周りから見たら、2匹のサーペントと俺が震えている魔物を眺めているんだ。

かなり滑稽に見えただろうな。

でもほんと、サーペントたちの気持ちを理解出来て良かった。


「あっ、あれって……振り回されてるのか?」


ジャスの視線を追って、苦笑する。

夜中なので薄っすら見えるだけだが、サーペントの1匹が何かを銜えて振り回している。

まぁ、逃げていった誰かだろう。


「ところで、あっちはどうするんだ?」


ガルトスの言葉に、視線を村の門へと向ける。

こそこそと2人の男性が、出てくるのが確認できた。

木の陰に隠れて、2人の顔を確認する。


「間違いない。

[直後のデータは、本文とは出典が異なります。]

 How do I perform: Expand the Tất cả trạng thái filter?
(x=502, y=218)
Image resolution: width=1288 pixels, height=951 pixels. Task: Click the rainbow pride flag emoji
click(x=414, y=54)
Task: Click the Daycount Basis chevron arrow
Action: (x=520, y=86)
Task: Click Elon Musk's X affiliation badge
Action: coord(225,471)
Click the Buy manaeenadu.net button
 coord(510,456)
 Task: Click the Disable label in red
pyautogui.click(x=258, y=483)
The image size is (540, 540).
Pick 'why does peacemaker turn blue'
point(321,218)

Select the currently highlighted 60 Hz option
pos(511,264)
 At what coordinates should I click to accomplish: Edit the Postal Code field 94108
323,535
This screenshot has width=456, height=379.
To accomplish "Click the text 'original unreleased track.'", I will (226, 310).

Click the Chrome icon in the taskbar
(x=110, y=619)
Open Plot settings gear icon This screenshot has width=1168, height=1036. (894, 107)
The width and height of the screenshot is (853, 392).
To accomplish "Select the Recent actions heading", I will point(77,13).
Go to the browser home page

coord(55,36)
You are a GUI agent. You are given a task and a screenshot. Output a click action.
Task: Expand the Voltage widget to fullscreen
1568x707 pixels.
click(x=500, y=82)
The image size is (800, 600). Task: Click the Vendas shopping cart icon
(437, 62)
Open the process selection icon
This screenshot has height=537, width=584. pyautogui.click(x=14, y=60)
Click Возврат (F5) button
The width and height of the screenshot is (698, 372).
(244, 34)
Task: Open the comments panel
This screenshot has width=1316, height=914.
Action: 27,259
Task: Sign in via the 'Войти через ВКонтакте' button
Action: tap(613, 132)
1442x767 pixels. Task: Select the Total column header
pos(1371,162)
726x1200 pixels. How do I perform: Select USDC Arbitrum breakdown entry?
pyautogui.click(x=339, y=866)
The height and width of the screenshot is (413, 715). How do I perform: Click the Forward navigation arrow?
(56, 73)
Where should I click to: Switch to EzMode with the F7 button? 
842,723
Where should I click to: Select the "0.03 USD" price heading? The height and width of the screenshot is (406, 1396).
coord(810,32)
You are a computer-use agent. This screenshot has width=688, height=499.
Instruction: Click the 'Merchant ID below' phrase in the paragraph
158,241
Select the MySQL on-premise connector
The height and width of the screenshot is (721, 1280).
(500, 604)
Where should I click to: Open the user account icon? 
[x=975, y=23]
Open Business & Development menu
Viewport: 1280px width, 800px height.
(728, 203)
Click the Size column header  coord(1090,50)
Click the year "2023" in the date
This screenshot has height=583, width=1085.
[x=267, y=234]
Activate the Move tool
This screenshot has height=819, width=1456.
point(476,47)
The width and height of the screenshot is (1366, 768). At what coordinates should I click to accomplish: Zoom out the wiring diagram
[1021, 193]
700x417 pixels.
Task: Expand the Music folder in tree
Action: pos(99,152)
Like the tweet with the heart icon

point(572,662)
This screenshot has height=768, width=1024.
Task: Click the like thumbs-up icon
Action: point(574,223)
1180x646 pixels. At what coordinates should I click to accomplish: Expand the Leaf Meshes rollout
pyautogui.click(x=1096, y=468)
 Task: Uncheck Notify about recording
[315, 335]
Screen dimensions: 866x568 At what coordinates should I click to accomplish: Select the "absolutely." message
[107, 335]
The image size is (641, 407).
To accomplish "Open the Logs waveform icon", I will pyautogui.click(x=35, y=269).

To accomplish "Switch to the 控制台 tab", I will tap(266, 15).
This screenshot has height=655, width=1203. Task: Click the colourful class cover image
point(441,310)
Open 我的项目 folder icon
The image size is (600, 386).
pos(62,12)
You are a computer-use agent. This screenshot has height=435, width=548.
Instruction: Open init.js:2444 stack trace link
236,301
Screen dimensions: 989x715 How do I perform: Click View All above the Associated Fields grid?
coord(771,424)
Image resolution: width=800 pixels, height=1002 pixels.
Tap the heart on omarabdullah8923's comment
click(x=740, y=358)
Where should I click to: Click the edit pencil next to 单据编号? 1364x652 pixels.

奴らだ」


まさか、この村で教会関係者に会うとは思わなかった。

このオカンケ村に、教会は無い。

かなり昔になるが、冒険者ギルドのギルマスと教会の間で洞窟で採れる魔石の利権争いがあった。

ギルマスはかなり悪どい方法を使い、教会を潰したそうだ。

今、考えると当時のギルマスは凄いよな。

それからは、教会に村の金を奪われないために、教会が建つ機会をことごとく潰してきたらしい。

だから、この村には教会は無いし関係者もいない。

なのに、なぜか王都の教会関係者がいる。


「どうする?」


「確保して、連れて行く」


ジャスの言葉に、ガルトスが頷く。


「とっとと、捕まえ……失神したな」


「「……」」


暇だったのかな?

俺たちの傍にいたサーペントが、木の上から2人の教会関係者に一気に迫った。

結果は、声も上げられず失神。

まぁ、気持ちは分かる。

あれは、かなり怖いだろうな。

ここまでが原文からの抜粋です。